Sunglasses and Contrast Sensitivity

Participation in outdoor sporting activities, such as tennis or softball, many times requires the athlete to wear sunglasses. Contrast sensitivity can be used to determine which type of sunglass tint and optics provides the best functional vision. In the examination, evaluate the patient with best correction without the sunglasses and then with best correction with the sunglasses. A loss in contrast sensitivity of 2 contrast levels (.3 log units) indicates that the sunglasses may impede the athlete’s visual performance.

Glare Sensitivity and Sunglasses

Sports Vision Evaluation
Contrast sensitivity tested with glare can be used to determine how effectively a certain type of sunglasses prevents vision loss in glare conditions.

Sunglasses should also be evaluated to determine how well the sunglasses preserve visual function during glare conditions.

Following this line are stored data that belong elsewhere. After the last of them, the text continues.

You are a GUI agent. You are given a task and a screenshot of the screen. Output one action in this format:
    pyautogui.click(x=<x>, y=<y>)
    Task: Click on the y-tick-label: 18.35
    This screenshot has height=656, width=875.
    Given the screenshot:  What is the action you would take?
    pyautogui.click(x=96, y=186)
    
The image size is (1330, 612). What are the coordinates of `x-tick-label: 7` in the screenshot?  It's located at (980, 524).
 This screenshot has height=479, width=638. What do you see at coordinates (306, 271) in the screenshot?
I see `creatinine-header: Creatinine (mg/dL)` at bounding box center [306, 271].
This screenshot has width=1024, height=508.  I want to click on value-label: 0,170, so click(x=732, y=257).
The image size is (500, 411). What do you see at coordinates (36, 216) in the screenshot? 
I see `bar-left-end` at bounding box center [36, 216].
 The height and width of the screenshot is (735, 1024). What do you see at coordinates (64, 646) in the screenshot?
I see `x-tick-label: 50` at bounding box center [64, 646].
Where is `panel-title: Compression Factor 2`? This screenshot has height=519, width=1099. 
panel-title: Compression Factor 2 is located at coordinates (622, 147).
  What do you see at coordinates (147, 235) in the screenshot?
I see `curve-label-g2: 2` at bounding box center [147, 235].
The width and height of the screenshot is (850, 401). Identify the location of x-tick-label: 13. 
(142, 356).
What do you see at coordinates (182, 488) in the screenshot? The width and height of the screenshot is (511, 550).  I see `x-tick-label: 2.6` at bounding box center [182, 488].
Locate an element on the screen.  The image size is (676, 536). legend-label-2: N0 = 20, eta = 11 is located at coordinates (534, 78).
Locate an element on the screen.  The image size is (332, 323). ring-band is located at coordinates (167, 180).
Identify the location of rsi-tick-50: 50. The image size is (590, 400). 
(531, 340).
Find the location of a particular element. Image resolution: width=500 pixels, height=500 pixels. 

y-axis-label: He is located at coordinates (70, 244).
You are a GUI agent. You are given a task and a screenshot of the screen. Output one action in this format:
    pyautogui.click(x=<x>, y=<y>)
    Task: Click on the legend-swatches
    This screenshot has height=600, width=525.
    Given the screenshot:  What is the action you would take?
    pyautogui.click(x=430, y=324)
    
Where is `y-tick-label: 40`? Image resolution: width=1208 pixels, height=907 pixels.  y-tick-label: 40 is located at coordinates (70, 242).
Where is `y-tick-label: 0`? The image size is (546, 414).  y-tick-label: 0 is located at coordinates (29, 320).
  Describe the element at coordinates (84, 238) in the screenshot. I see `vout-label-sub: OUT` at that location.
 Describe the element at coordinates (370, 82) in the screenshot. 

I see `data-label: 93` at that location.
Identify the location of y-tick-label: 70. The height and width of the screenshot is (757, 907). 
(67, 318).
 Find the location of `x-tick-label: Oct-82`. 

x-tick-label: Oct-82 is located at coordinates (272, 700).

Using the VectorVision CSV-1000 Halogen Glare Test, the patient should be evaluated with each pair of sunglasses to determine how much glare is required for the athlete to lose two contrast levels of contrast sensitivity for each pair.

The athlete and doctor can combine the results from the contrast sensitivity test and the glare test to determine which type of sunglasses provides for the most protection from high glare conditions (i.e. looking into the sun to hit a tennis ball or catch a softball), while not impeding visual function during standard glare conditions (performing in bright conditions, but not looking into the sun).

Multifocal Contact Lenses and Sports


Contrast sensitivity can be used to determine if a multifocal contact lens affects the patient’s functional vision. Here the lens reduces the contrast sensitivity outside the normal range.

Many “Baby-Boomers” are now in the presbyopic age group and want the convenience of the multifocal or bifocal contact lenses. In some patients, these lenses may impact the visual performance needed in competitive situations. Contrast sensitivity testing can determine whether any loss in distance contrast sensitivity occurs with the multifocal lens. This information can be used by the patient to determine if perhaps, spectacles or single-vision lenses, should be used during athletic endeavors.